Grupo de vereadores pede rigor na apuração da morte de Bueno
PUBLICAÇÃO
quarta-feira, 12 de março de 1997
Da Redação 
Um grupo de vereadores irá agendar uma reunião com o comandante do 5º Batalhão da Polícia Militar, tenente-coronel Marino Ari Burille, para solicitar rigor na apuração da morte do pastor evangélico José Idalécio Bueno, 35 anos, que teria ocorrido após ser espancado por PMs. A decisão foi tomada ontem à tarde, depois que os vereadores se reuniram com o o promotor de Defesa dos Diretos e Garantias Constitucionais, Paulo Tavares. Ele se comprometeu a também enviar um ofício ao comandante da PM.
A morte do pastor aconteceu no último domingo, em Ibiporã. Os vereadores foram consultar o promotor sobre o que poderia ser feito para que o caso não caísse no esquecimento. O mínimo que o comandante deveria ter feito era ter mantido no quartel o sargento Levi Teófilo (principal acusado pela morte do pastor), afirma a vereadora Elza Correia (sem partido), da Comissão de Direitos Humanos da Câmara.

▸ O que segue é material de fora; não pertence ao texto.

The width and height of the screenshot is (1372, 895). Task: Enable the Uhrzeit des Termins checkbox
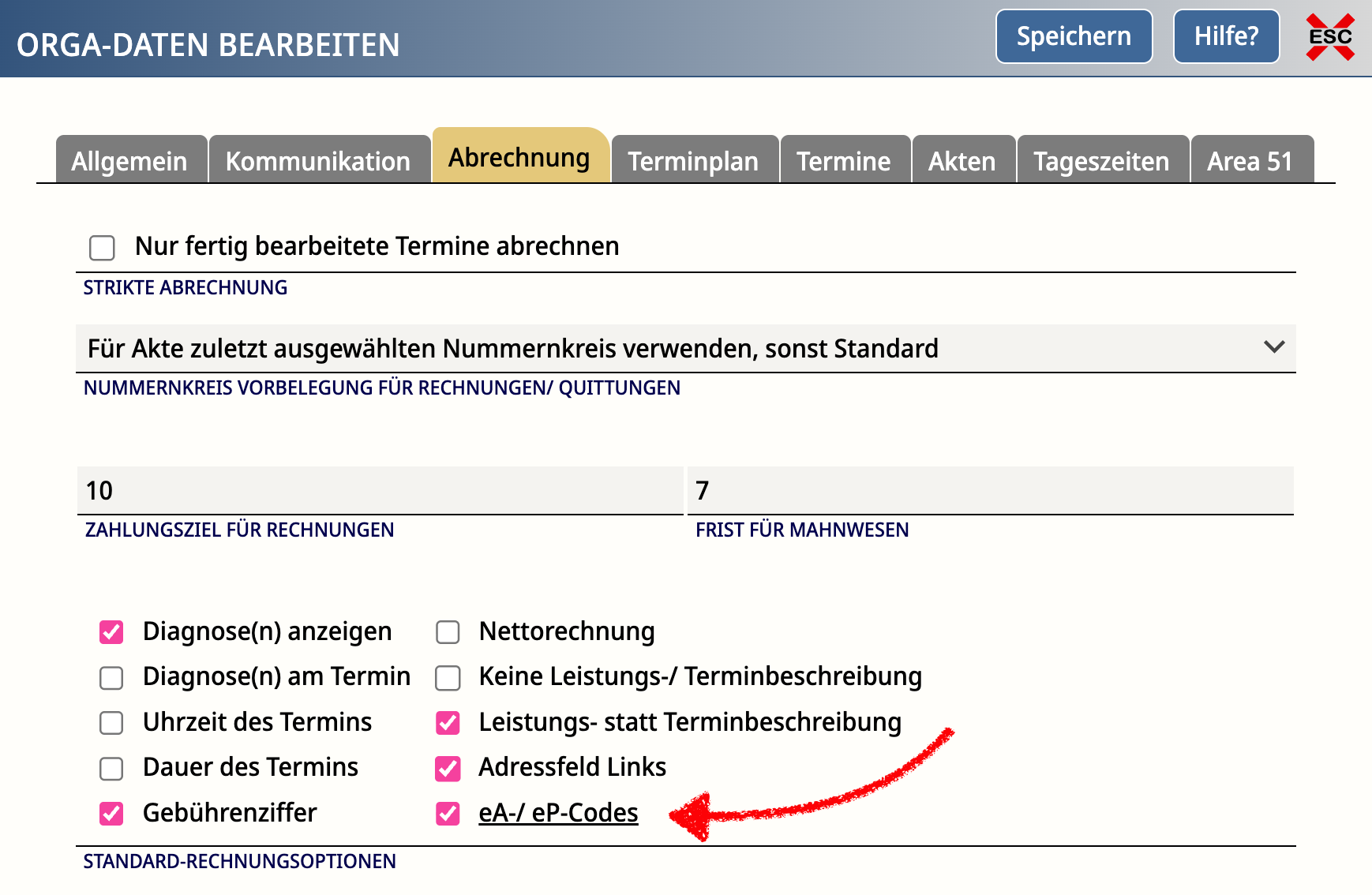tap(111, 723)
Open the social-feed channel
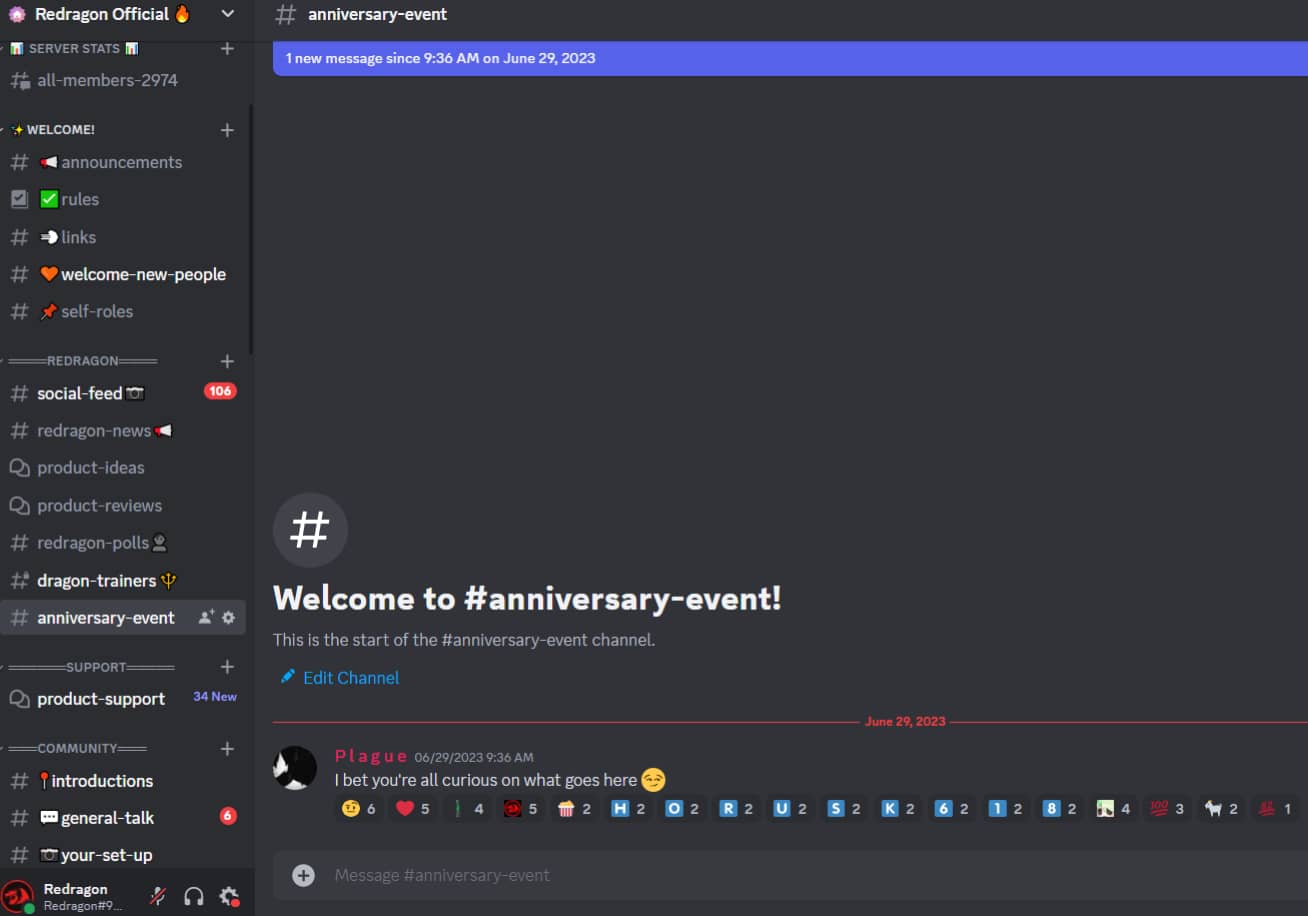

O promotor esclarece que não pode tomar nenhuma medida judicial (como, por exemplo, instaurar procedimento administrativo) porque o crime foi cometido em outra comarca. Mas ele informa que enviará um ofício ao comandante Burille para saber quais foram as medidas administrativas adotadas com relação aos policiais envolvidos no caso.
Paulo Tavares lembra que o caso, apesar de envolver policiais militares, poderá ser julgado pela Justiça comum, se o crime for caracterizado como doloso contra a vida. Ele relata que, desde agosto do ano passado, está em vigor uma alteração no Código Penal Militar e no Processo Penal Militar, permitindo que este tipo de crime, se for praticado contra um civil, seja remetido para a Justiça comum.
Na opinião do promotor, é fundamental que este episódio desencadeie um processo de reciclagem dos policiais - orientação sobre leis e acompanhamento psicológico para verificar qual o estado emocional deles e como combater o estresse, entre outros itens. Ele defende a idéia de prevenção para evitar abusos cometidos por PMs. O trabalho dos policiais é estafante, justifica.
Os vereadores decidiram também enviar nota de repúdio pelo assassinato ao governador Jaime Lerner e ao secretário estadual de Segurança Pública, Cândido Martins de Oliveira. Os vereadores (Elza Correia, Salvador Francisco, Valdemir de Araújo e Sidnei de Souza) estiveram reunidos com o promotor, acompanhados de Claudemir Lopes Bozzi, do Centro de Direitos Humanos de Londrina.